- _The task_
Every line below between the line holding "Task: Open Elyrac Omrelliug's profile picture" and the line holding "Open the send", inclusive, should be repeated exactly, and all other lines omitted.

- _Information_
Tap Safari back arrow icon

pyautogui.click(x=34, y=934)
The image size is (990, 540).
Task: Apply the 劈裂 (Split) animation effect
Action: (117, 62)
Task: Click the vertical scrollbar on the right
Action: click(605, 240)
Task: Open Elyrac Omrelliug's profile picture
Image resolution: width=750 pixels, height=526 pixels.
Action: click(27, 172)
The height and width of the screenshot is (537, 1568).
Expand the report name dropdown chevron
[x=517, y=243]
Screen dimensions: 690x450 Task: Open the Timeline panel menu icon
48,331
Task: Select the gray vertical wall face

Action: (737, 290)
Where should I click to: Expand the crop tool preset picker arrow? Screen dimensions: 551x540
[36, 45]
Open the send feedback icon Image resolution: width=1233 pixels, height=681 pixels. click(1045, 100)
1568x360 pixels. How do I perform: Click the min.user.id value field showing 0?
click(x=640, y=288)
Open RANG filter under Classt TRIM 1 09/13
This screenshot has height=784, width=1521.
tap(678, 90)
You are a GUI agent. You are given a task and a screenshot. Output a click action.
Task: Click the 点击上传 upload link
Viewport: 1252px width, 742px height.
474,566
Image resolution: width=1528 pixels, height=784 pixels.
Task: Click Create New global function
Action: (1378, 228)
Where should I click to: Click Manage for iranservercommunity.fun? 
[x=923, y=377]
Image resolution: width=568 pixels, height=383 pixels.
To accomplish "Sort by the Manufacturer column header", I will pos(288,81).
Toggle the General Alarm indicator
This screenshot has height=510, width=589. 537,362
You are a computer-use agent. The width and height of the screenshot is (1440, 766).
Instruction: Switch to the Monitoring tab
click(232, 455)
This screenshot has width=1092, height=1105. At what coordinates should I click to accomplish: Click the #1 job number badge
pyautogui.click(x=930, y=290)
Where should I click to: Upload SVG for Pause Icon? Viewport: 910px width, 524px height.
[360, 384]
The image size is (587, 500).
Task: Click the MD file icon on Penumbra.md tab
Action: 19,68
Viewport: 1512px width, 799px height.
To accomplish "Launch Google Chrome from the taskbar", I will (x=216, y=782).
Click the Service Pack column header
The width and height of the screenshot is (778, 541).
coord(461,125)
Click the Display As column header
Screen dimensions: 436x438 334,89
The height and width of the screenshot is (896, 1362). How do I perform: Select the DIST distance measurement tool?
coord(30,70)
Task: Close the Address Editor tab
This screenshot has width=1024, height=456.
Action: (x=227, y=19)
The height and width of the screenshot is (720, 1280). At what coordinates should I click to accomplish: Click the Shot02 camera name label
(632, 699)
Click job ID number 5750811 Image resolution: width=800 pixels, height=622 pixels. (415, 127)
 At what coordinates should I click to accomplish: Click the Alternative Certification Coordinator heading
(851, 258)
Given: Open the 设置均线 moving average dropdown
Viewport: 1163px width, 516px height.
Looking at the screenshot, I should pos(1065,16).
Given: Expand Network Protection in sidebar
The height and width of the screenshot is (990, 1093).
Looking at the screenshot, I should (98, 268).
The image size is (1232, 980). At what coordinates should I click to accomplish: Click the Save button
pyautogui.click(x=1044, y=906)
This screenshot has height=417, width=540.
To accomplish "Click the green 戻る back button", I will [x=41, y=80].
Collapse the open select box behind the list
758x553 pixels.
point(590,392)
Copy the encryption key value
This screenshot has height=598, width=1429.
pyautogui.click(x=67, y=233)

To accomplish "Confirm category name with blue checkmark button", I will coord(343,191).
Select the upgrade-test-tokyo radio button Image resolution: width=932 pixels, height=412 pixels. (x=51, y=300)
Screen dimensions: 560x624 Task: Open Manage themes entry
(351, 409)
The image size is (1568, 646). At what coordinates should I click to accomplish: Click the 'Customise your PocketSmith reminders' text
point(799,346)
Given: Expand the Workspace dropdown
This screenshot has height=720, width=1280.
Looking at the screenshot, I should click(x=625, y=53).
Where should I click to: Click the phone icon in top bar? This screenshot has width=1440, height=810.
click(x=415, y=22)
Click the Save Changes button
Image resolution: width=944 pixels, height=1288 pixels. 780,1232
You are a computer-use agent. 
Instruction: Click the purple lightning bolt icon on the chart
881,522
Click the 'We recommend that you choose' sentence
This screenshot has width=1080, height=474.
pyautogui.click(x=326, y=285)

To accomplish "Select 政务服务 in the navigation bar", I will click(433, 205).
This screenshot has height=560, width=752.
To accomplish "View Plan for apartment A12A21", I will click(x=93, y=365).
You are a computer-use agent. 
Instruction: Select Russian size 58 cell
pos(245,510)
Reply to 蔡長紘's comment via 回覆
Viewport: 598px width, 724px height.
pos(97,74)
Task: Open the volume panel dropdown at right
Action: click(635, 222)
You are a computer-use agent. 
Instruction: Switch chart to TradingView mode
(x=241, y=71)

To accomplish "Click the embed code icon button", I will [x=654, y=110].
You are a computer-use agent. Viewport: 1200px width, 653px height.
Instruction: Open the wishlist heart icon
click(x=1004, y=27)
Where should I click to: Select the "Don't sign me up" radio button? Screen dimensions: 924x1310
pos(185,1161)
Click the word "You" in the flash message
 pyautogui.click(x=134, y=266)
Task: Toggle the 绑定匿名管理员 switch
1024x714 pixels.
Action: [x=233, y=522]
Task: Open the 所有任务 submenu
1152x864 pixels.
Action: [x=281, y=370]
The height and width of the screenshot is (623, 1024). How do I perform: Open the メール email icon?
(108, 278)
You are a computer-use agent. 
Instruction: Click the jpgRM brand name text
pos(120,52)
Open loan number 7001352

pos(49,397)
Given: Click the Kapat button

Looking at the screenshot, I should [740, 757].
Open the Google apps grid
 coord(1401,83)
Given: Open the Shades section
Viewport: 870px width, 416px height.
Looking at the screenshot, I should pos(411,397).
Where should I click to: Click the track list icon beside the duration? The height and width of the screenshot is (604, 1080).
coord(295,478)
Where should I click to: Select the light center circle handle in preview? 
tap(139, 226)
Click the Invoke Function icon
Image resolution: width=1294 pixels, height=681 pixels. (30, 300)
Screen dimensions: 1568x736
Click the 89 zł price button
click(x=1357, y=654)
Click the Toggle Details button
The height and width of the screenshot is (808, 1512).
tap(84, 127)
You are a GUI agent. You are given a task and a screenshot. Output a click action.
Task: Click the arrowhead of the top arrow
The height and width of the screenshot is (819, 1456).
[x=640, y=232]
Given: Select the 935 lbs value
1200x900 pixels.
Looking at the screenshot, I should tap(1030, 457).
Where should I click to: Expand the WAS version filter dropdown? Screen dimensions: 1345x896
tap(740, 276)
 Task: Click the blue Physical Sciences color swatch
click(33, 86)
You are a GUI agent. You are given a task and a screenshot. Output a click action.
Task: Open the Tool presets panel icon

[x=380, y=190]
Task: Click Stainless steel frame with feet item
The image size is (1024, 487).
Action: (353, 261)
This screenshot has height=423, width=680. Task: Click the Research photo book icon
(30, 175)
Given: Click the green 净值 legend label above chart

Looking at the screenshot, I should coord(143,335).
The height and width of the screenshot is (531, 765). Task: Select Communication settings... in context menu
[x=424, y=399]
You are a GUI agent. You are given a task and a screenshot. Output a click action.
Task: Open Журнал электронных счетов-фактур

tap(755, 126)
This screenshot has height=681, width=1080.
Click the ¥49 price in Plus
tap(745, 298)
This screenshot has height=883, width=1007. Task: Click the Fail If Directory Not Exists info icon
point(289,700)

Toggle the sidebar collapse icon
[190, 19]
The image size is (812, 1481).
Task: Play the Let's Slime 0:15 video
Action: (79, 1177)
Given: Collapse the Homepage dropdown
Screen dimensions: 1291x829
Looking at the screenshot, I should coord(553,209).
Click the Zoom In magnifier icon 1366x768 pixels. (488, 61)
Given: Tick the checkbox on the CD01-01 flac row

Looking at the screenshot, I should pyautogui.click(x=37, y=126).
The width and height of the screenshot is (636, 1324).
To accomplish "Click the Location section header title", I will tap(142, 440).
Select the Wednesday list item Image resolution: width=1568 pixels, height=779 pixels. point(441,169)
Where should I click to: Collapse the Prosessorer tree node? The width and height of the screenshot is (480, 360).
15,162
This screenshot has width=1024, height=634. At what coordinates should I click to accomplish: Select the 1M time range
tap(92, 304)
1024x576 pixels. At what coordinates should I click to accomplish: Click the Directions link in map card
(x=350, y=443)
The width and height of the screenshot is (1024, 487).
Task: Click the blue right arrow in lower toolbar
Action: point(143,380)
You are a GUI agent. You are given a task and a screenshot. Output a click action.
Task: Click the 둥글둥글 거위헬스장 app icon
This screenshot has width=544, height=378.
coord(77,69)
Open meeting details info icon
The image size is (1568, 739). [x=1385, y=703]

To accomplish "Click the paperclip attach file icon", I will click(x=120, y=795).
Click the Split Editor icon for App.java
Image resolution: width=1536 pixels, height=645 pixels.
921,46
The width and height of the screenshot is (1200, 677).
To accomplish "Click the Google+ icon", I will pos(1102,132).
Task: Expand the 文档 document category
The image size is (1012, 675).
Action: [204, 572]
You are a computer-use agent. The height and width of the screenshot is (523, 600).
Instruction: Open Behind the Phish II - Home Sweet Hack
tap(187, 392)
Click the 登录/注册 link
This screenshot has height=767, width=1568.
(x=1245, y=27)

- _Problem solution_
Task: Open Elyrac Omrelliug's profile picture
Image resolution: width=750 pixels, height=526 pixels.
Action: click(27, 172)
The height and width of the screenshot is (537, 1568).
Expand the report name dropdown chevron
[x=517, y=243]
Screen dimensions: 690x450 Task: Open the Timeline panel menu icon
48,331
Task: Select the gray vertical wall face

Action: (737, 290)
Where should I click to: Expand the crop tool preset picker arrow? Screen dimensions: 551x540
[36, 45]
Open the send feedback icon Image resolution: width=1233 pixels, height=681 pixels. click(1045, 100)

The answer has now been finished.